By Sharon Bernstein
SACRAMENTO, California (Reuters) - Public health officials in California said on Thursday they had sought permission from the federal government to use a vaccine not approved for use in the United States against an outbreak of meningococcal disease among students in a public university.
The outbreak, which resulted in a student at the University of California, Santa Barbara, having his feet amputated, is similar to one that has stricken eight students at Princeton University in New Jersey, where students began receiving the European and Australian vaccine this week.
California's move comes amid renewed concern about meningococcal disease, which can infect either the brain or the bloodstream and is highly contagious among people who live in close quarters, such as college students.
This week, a staff member at the University of California, Riverside, east of Los Angeles, was hospitalized with a suspected case of bacterial meningitis, prompting officials there to consider implementing a requirement that all students be vaccinated against it.
On Thursday, the dean of the U.C. Riverside medical school called on the broader U.C. system to insist on vaccinations at all of its 10 campuses.
"Let's hope we don't have to wait for every campus to have an outbreak before somebody decides to look at this as a larger issue," said Dr. Richard Olds, the infectious disease specialist who serves as dean.
Most strains of the bacteria that cause the sometimes fatal central nervous system infection meningitis as well as a blood disease can be controlled with a vaccine that is widely available in the United States.
But the vaccine that protects against the type of bacteria causing the infections at Santa Barbara and Princeton, called serotype B, has not been submitted for approval for use in the United States, according to the U.S. Centers for Disease Control and Prevention.
Students at Princeton began receiving that vaccine earlier this week, after the CDC intervened on their behalf.
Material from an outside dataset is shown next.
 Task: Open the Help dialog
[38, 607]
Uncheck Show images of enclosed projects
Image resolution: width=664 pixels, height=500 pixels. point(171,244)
But when the California outbreak was announced, the CDC said it wanted to wait, in part to see if the disease spread to more students.
Worried college parents complained to the university as well as to public health officials in Santa Barbara, wanting to know why the vaccine had not been made available to their children, according to spokesmen for both agencies.
Public health officials and university administrators said they had discussed the possibility of requesting permission to use the vaccine with CDC officials, but had decided to defer to the CDC's judgment about whether it was warranted.
Late on Thursday, a spokesman for the California Department of Public Health said in an email that the state had formally asked the CDC to request permission from U.S. regulators to use Swiss drugmaker Novartis' Bexsero in Santa Barbara.
A CDC spokesman did not have any immediate comment on Thursday night.
But Dr. Tom Clark, the agency's head of meningitis surveillance, said in an earlier interview that the CDC wanted to first make sure that the vaccine worked against the bacteria in the precise form that it was appearing in the Santa Barbara students, and then had wanted to wait to see if more students became infected.
"It's an exceptional thing really to use an unlicensed vaccine in an outbreak like this," Clark said. "So for example in Princeton we took the actual bacteria that caused disease in the cases and tested it against serum in blood of folks that have gotten immunized."
A spokeswoman for Novartis said Bexsero was the only vaccine that covered serotype B of the disease, and that the company was working on a version for the United States that would cover serotype B as well as other strains. She said the company had not yet heard from a university other than Princeton, where it had begun administering thousands of doses to students earlier this week.